Spiced Cream Chicken
I really think I must have been either an Indian or a Middle Eastern girl in one of my past lives because it’s quite insane how I crave curry several times a month. I just made a wonderful tagine last week, so I wasn’t really in the mood to be in the kitchen for too long. I wanted to make a small and easy dish that didn’t take too much time but still involved my favorite spices. Nigel Slater sautéed some chicken thighs with some fennel. I copied his recipe, but I made use of the baby bok choy in the fridge.
6 chicken thighs
1 pound baby bok choy, thoroughly washed
1 cup heavy cream
a handful of cilantro, roughly chopped
4 green cardamom pods, minus the husks
1 tsp turmeric
1 tsp cumin seeds
1/2 tsp chili powder
1 tbsp whole-grain mustard
3 cloves of garlic, minced
1. Rub the chicken thighs with salt and pepper and brown them in some hot peanut oil using a large skillet. They should take at least 25 minutes over medium heat.

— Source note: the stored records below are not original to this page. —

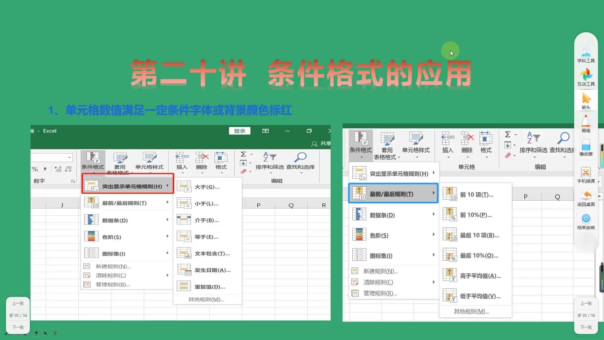
Task: Click the circular target icon at bottom-left
Action: point(55,333)
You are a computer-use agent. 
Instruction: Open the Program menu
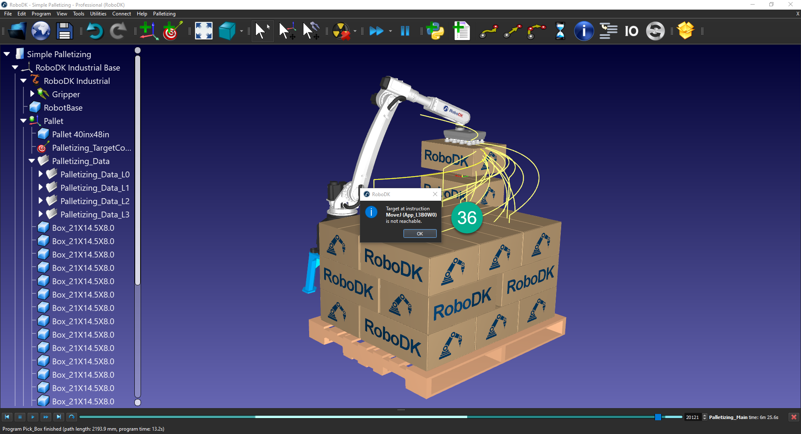tap(41, 14)
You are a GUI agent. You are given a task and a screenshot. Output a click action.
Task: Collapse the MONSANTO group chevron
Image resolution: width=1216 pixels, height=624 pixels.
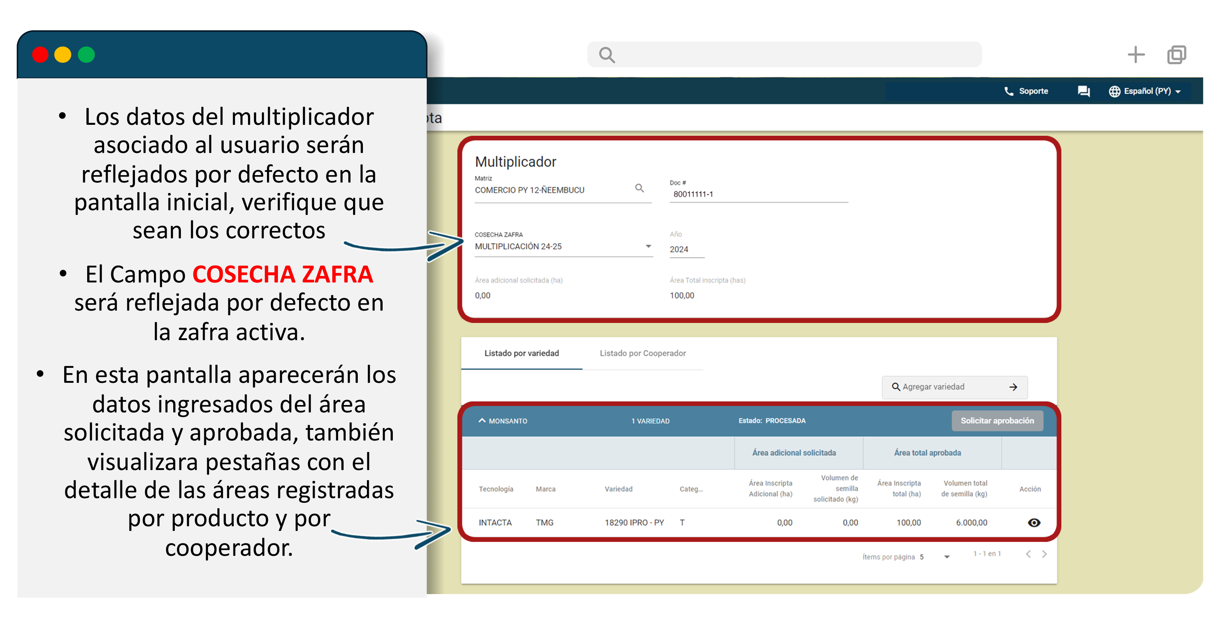pos(481,420)
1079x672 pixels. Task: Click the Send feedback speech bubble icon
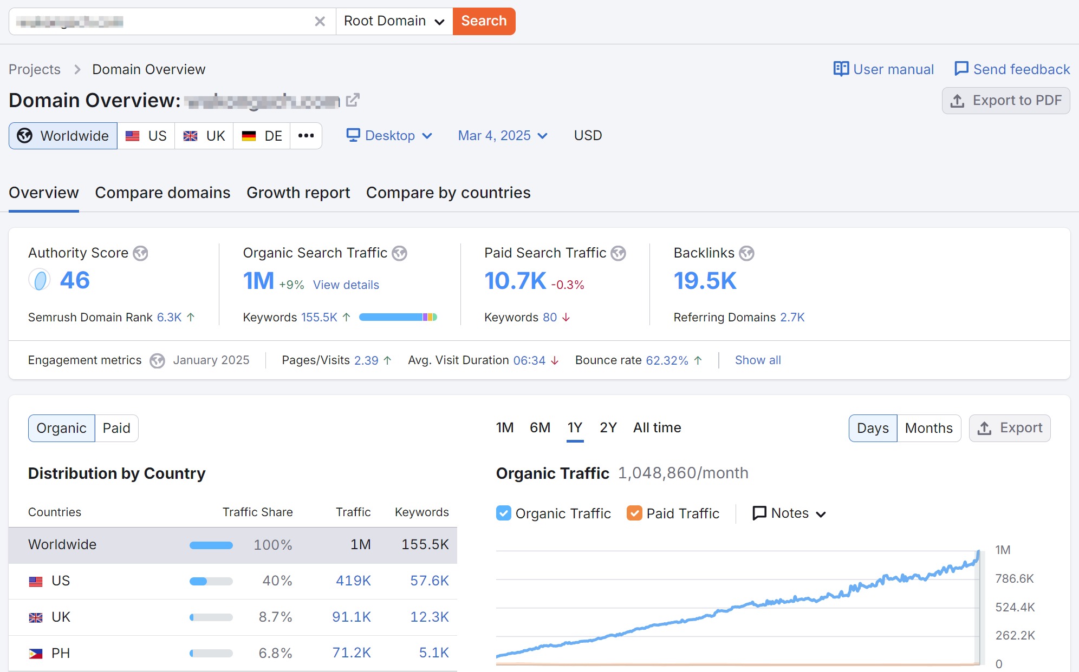[961, 69]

2. While chicken is cooking, make the spiced paste. Using a mortar and pestle, crush the cardamom seeds and the cumin. Add the turmeric, the chili and the garlic, and continue crushing, mixing in the mustard and some peanut oil as you go.

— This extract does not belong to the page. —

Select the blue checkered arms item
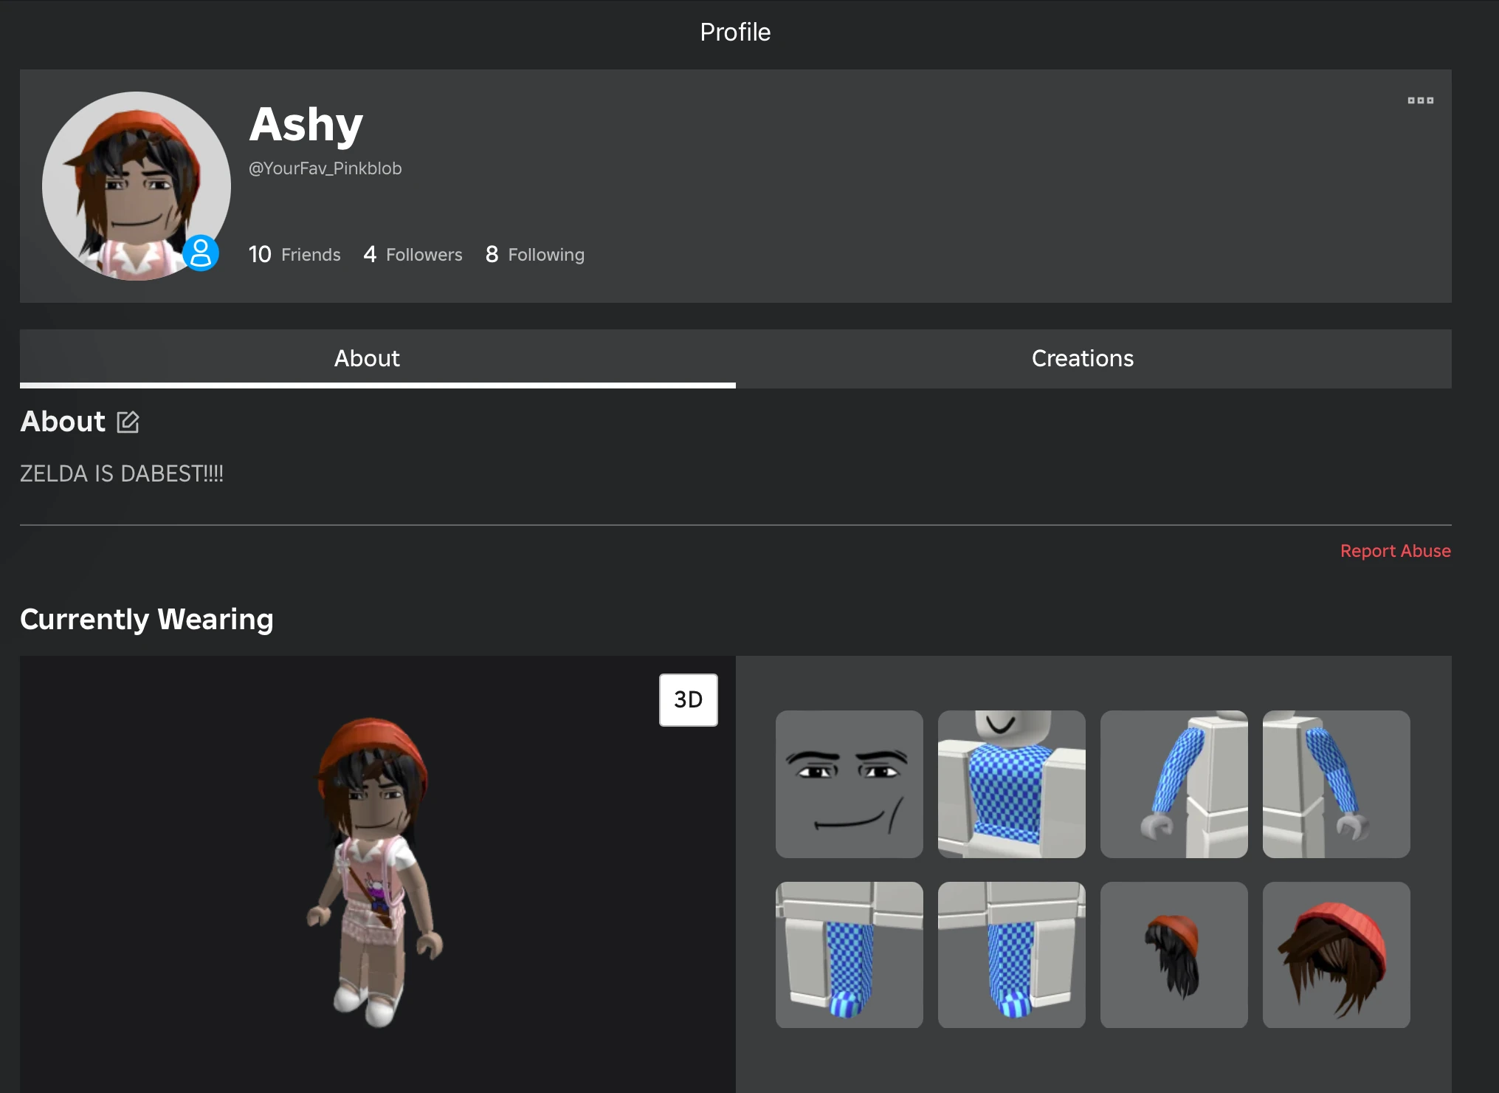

3. Remove the chicken thighs from the skillet when golden brown. Reduce heat to low and spoon out the oil and add the spiced paste to the skillet. Using a heat-resistant spatula, scrape off the chicken bits from the bottom of the skillet and mix them in with the paste. After a minute, remove the skillet from the heat to keep the paste from burning and add the heavy cream. Return the chicken and add the baby bok choy, plus the cilantro. Cover and let the steam cook the greens for about 5 minutes.